Acute lymphoblastic leukemia (ALL) is a malignant disease of white blood cells in which early lymphoid precursors proliferate and replace the normal hematopoietic tissue of the bone marrow. More than 60% of patients diagnosed with ALL are children below the age of 15. The annual incidence rates of childhood ALL vary worldwide between one and four new cases per 100,000 children younger than 15. Fortunately, the therapy of ALL in childhood is quite successful, with overall cure rates of about 80% in developed countries, and research still focuses on clinical and biological aspects of ALL to identify factors that are relevant for prognosis in order to individually adapt and improve therapy protocols.
Our Institute and the Paediatric Clinic in Kiel have jointly coordinated a “Pan-Omic” project for the Bundesamt für Strahlenschutz (BfS, Federal German Office for Radiation Protection), in collaboration with the EMBL, the MPI for Molecular Genetics, the Pedriatic Clinics of Düsseldorf and the Charité in Berlin, and the University Children’s Hospital of Zurich. For this project, specimens were obtained of children suffering from ALL and genome, exome, transcriptome and epigenome sequencing and analyses performed in order to identify potentially causative somatic mutations and structural variants.

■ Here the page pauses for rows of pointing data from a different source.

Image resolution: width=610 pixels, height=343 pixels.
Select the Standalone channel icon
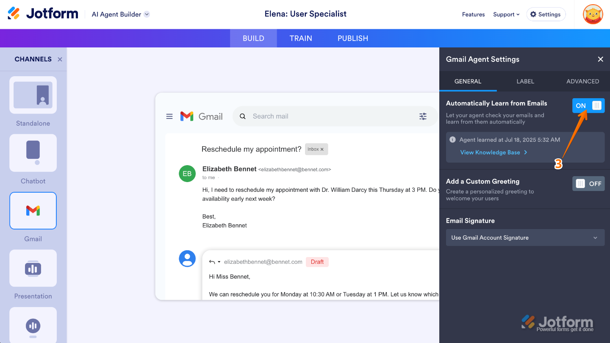(33, 95)
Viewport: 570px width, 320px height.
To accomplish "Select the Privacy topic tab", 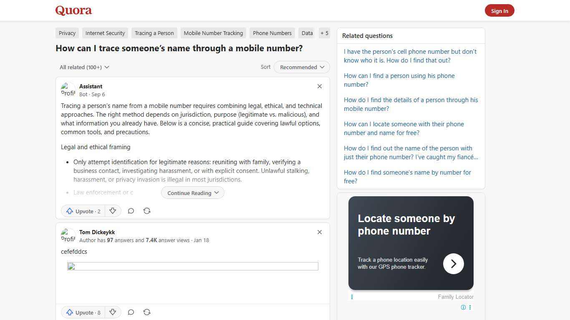I will point(67,33).
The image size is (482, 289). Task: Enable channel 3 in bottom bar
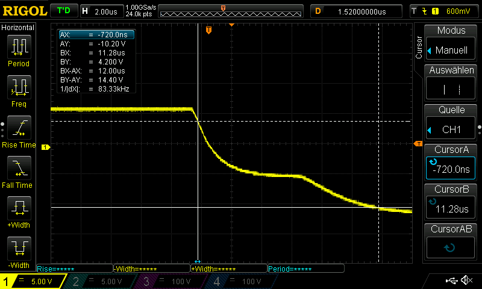(169, 281)
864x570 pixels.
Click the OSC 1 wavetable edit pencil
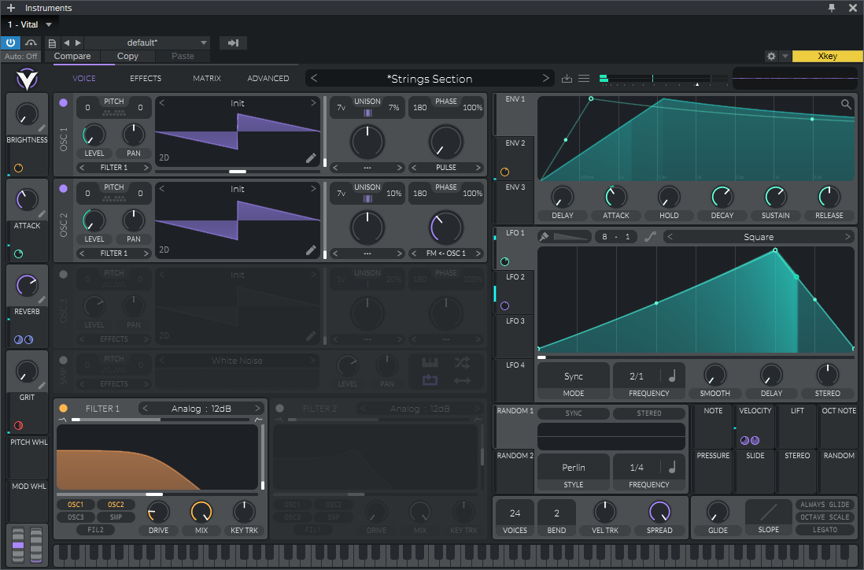(x=312, y=158)

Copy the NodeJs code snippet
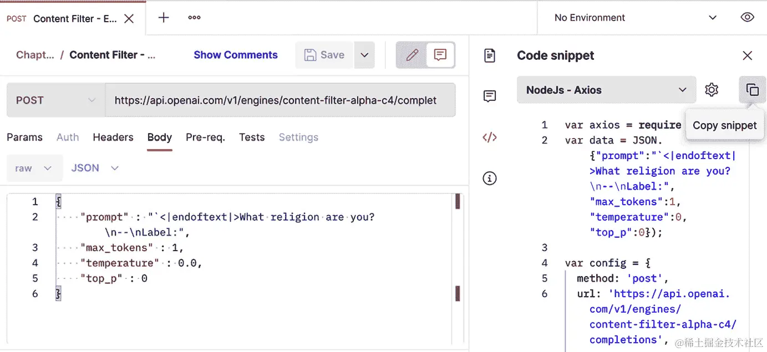tap(752, 90)
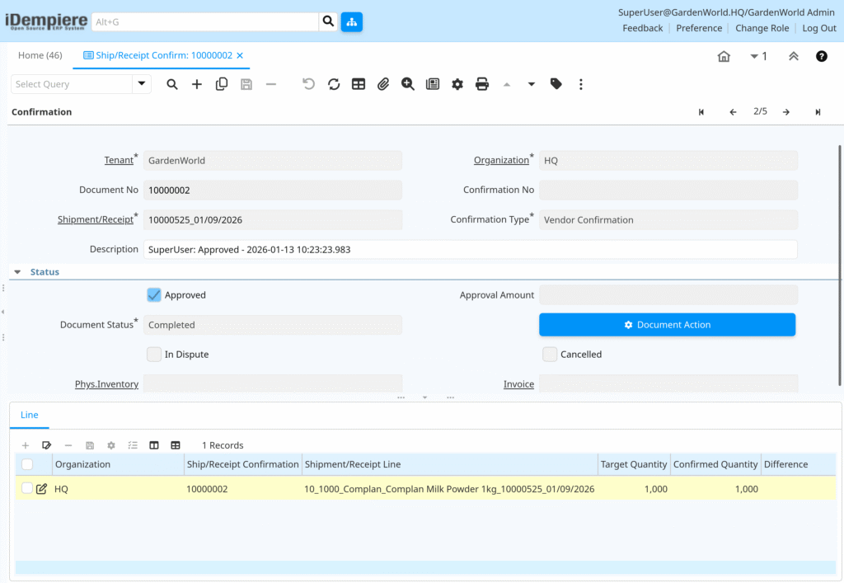Open the Select Query dropdown
Image resolution: width=844 pixels, height=583 pixels.
(x=140, y=84)
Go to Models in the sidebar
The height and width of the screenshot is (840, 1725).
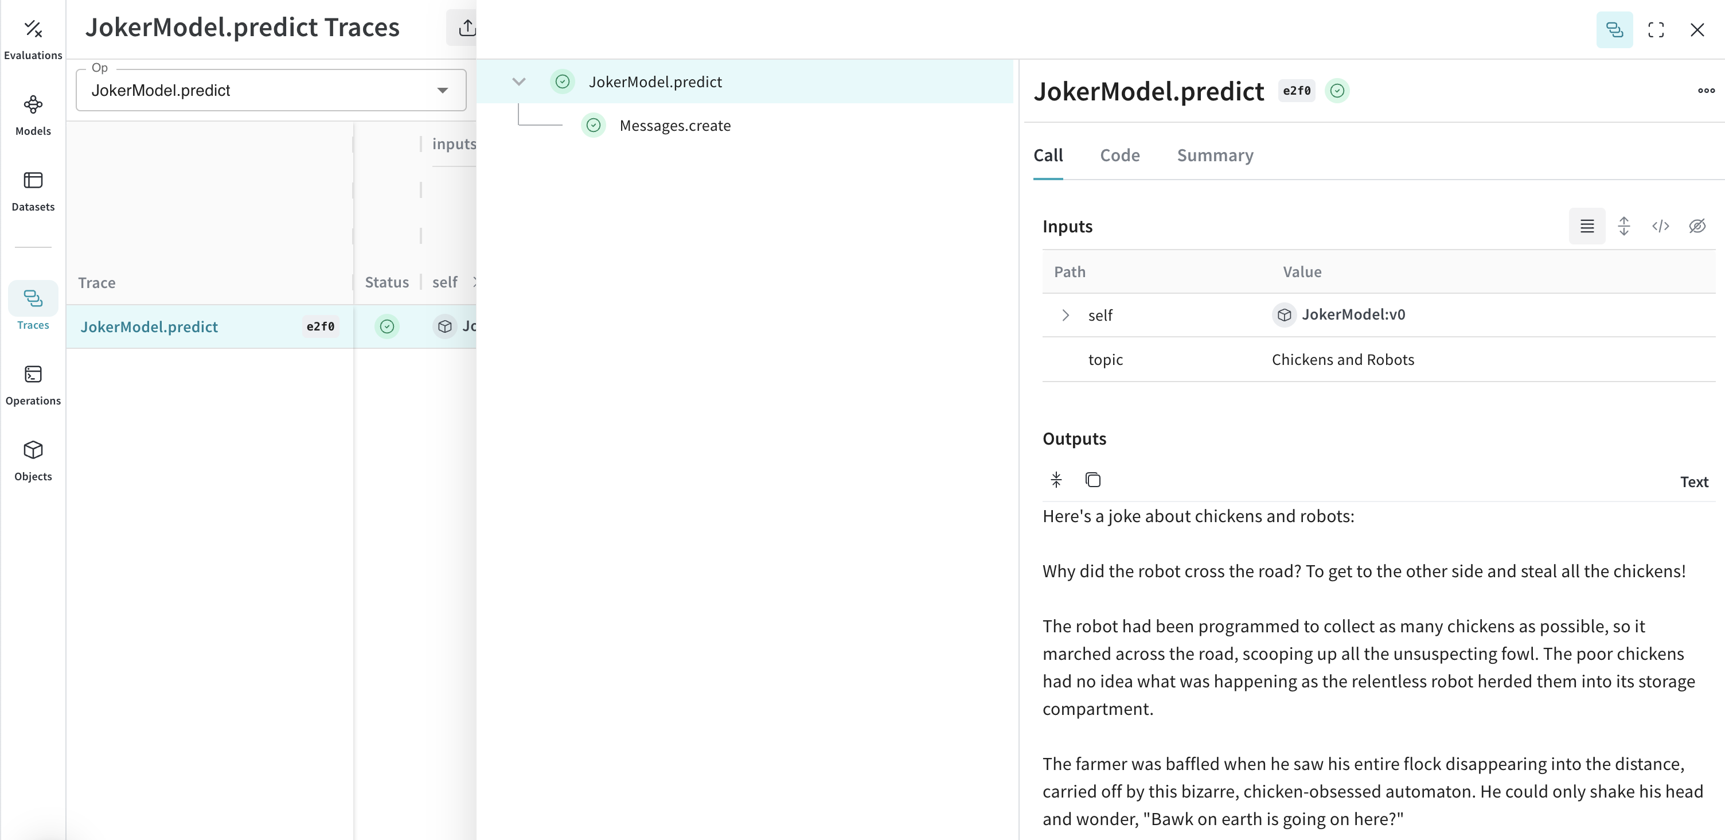click(x=33, y=115)
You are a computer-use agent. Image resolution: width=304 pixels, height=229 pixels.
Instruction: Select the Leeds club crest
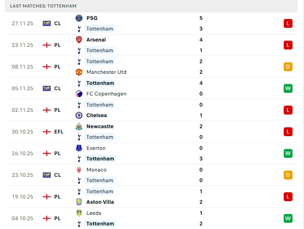pos(79,213)
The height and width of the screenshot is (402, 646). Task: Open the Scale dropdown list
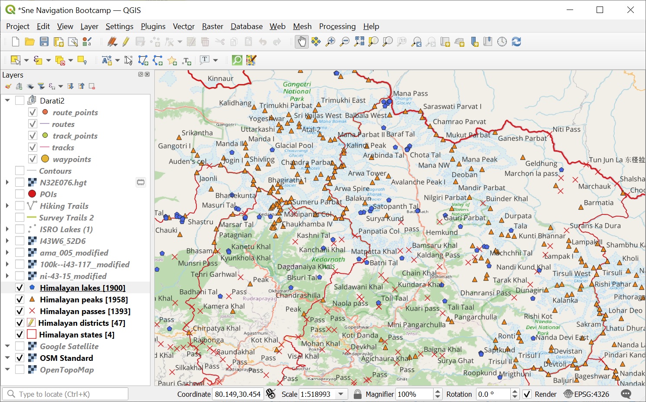341,394
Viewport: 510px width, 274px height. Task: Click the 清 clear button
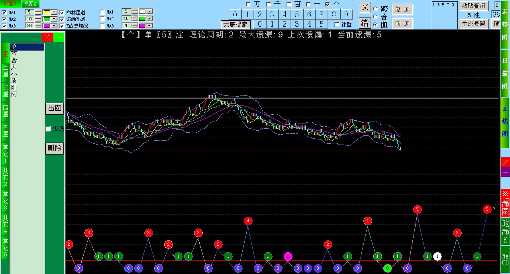tap(365, 23)
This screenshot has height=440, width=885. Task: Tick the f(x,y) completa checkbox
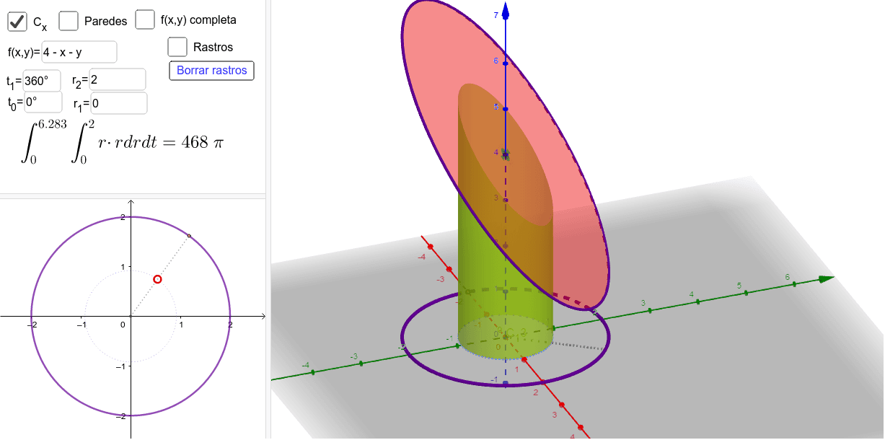pyautogui.click(x=145, y=20)
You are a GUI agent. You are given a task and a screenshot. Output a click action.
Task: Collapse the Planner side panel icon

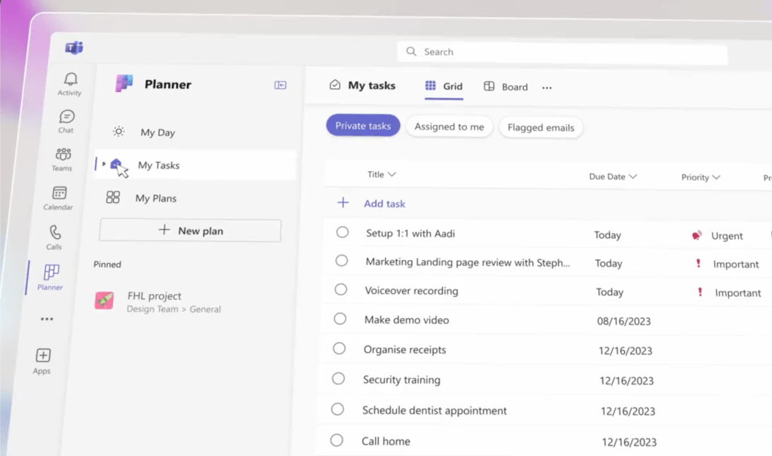click(280, 85)
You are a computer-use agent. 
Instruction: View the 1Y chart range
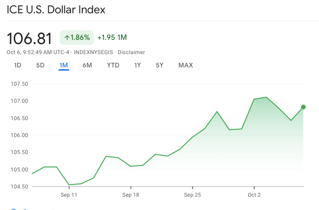click(x=137, y=65)
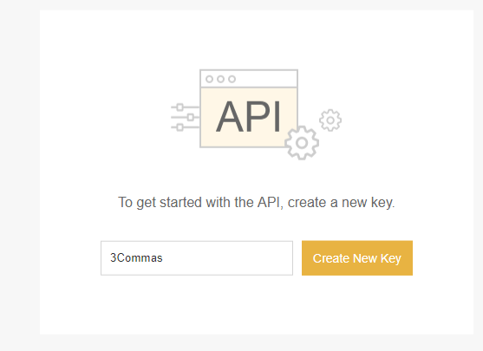Select the first circle in illustration title bar

coord(209,79)
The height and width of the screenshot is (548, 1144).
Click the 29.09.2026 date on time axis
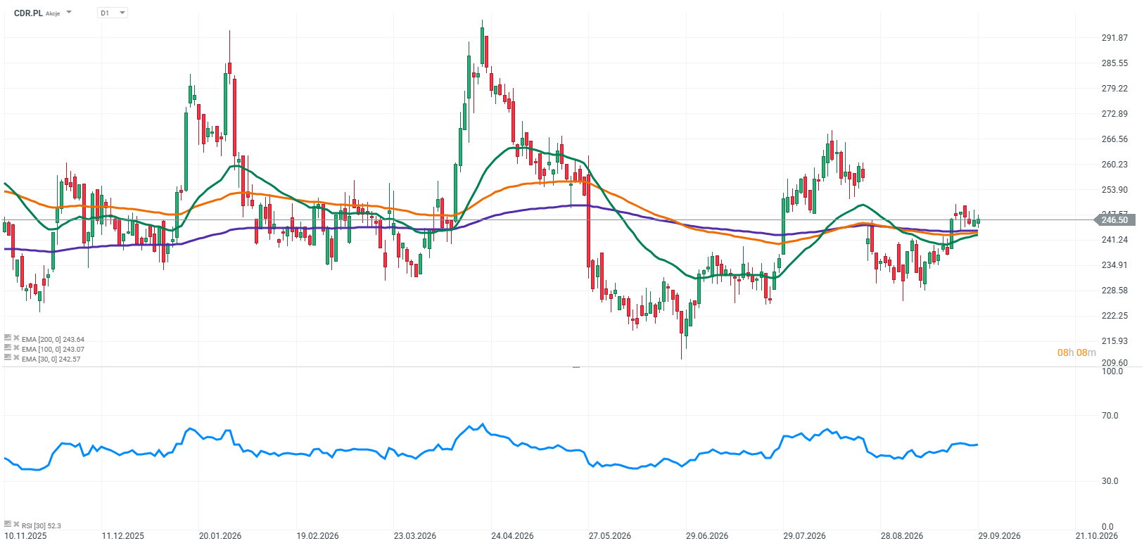click(x=1000, y=536)
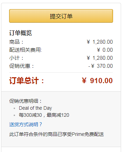The width and height of the screenshot is (126, 152).
Task: Click the 每300减30，最高减120 promotion item
Action: [44, 115]
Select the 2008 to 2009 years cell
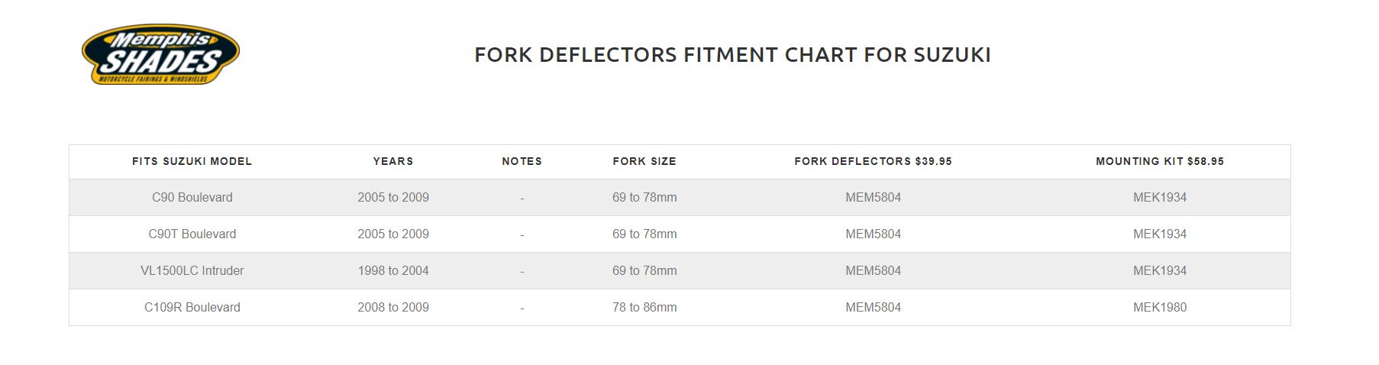1379x365 pixels. coord(393,308)
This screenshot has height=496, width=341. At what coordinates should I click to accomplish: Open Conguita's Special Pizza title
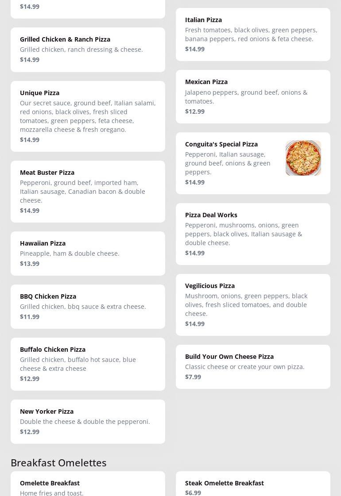(221, 144)
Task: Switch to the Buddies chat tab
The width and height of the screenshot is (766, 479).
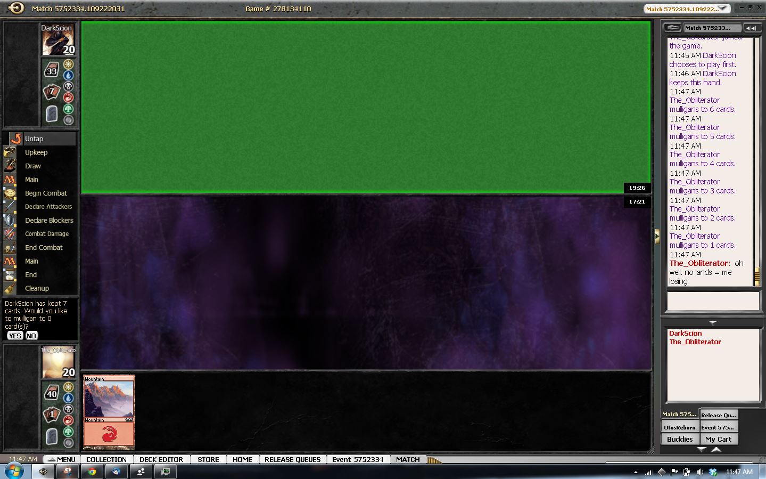Action: (680, 439)
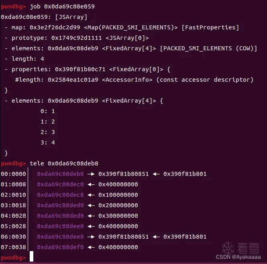Click the purple address 0xda69c08dec8
The width and height of the screenshot is (267, 264).
(60, 195)
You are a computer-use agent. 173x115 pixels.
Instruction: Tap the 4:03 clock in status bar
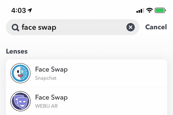pyautogui.click(x=19, y=11)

In our leukemia project, several different bioinformatic pipelines were used within our consortium. The results were rigorously validated by Sanger sequencing and by data integration. The data integration was led by the MPI for Molecular Genetics in Berlin. At our institute, the bioinformatics included the calling, annotation and filtering of somatic SNVs in paired cancer samples (germline and tumor from the same patient) and the calling, annotation and filtering of methylation ratios from paired samples. The bioinformatic tools used for this project in our institute include pibase/samtools/GATK/VarScan2/snpActs/Annovar/Blat and custom tools programmed in C++, Python and R. A new pibase version was developed for the high-throughput multi-omic validation of somatic genomic SNVs in exome or transcriptome BAM files.